One such technology has yet to take off in the UK, but it has already taken the US by storm. The company that established the technology was ranked by The Wall Street Journal as sixth on its list of ‘The Top 50 Next Big Things' out of 5,900 other contenders. That was back in 2012. The company is now the global market leader and recently reported more than 40 million users in 188 different countries.

Of interest to the UK financial services market is that in the US, 12 of the top 15 insurers and 11 of the top 15 wealth management firms have chosen to use this technology. Each of these companies has a compelling story to tell, ranging from how they reduced cycle time by up to 50%, reduced operating costs, or improved their customer journey significantly.

For example, The Independent Insurance Agents & Brokers of America (Big ‘I'), a national alliance of more than 250,000 business owners and employees, has chosen this technology as its standard to improve levels of service to its clients.

However, it's not just insurers and brokers in the US who have been persuaded. Many multinationals have strategically adopted the technology and it has become part of their global DNA: names such as Google, Sony and Hewlett Packard. Even the US Internal Revenue Service is a well-established user.

The recent announcement that Microsoft is including it as a core part of Office 365 shows that the technology is becoming a mainstream office productivity tool.

So what is this game-changing technology? It's electronic signature. The e-signature solution referred to here is fully compliant with the 2002 European Union directive regulating electronic communication. It provides a court-admissible Certificate of Completion and comes with a comprehensive digital audit trail. In short, e-signatures are legally binding.

However, for an industry still riddled with paperwork in a digital world, we are proving to be slow adopters. For a typical UK consumer hoping to buy protection, all is well until they are asked for consent by the insurer to access medical records, at which point the slick online process falls into disrepair. The hapless applicant then waits for a few days until a letter arrives, probably then waits a few more days, signs it, finds a stamp and then trots off to catch the post.

Apart from this example, just imagine how many other signature requests UK insurers issue each day, with every one guaranteed to add delay and cost. When compared with the ‘one click' Amazon experience, it highlights how far behind we are in providing our customers with relevant and exciting propositions in the digital age.

The irony is that technology has empowered us with a solution that has already proven good enough for corporate America. When an investment platform in the UK was asked if it thought replacing wet signatures with e-signatures would make everyone's live easier, they generally agreed it would, but they also thought insurers would not accept e-signatures.

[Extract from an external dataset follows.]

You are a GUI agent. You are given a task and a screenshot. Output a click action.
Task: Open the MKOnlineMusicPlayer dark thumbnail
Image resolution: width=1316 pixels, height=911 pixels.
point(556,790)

Recently, we conducted a survey among IFAs to fi nd an insight into their views on the subject. Support was strong, with 85% saying they would consider adopting the technology with their own clients, and 93% agreeing that it would help solve the AMRA issue if adopted by insurers.

Insurers are increasingly interested, but a number cite the BMA as being a problem by not recognising that electronic signature is legally binding. The BMA is the champion of the medical profession and provides guidance for GPs on the subject of consent. At the heart of this issue lies the requirement for each medical practitioner to satisfy themselves that the patient has knowingly consented to their medical information being passed to an insurer.

Until the recent coming of age of electronic signatures, the wet signature proved to be the best, or possibly only method of proving patient consent. However it remains to be seen how long the ageing wet signature can hold out in the face of stiff competition from the new generation of electronic signature with its own arsenal of evidential assistance in the case of a legal challenge.

It seems that all the main insurance related parties are interested and generally everybody appreciates it. Not surprisingly, there are a few pockets of resistance to change, but despite the interest, nobody has really yet taken the plunge.

So, is this an opportunity lost and one to be fi led away in the ‘too difficult' box? Or is it a call to arms, where we can rally around as an industry, agree standards, and all begin to benefit from this ‘next big thing'?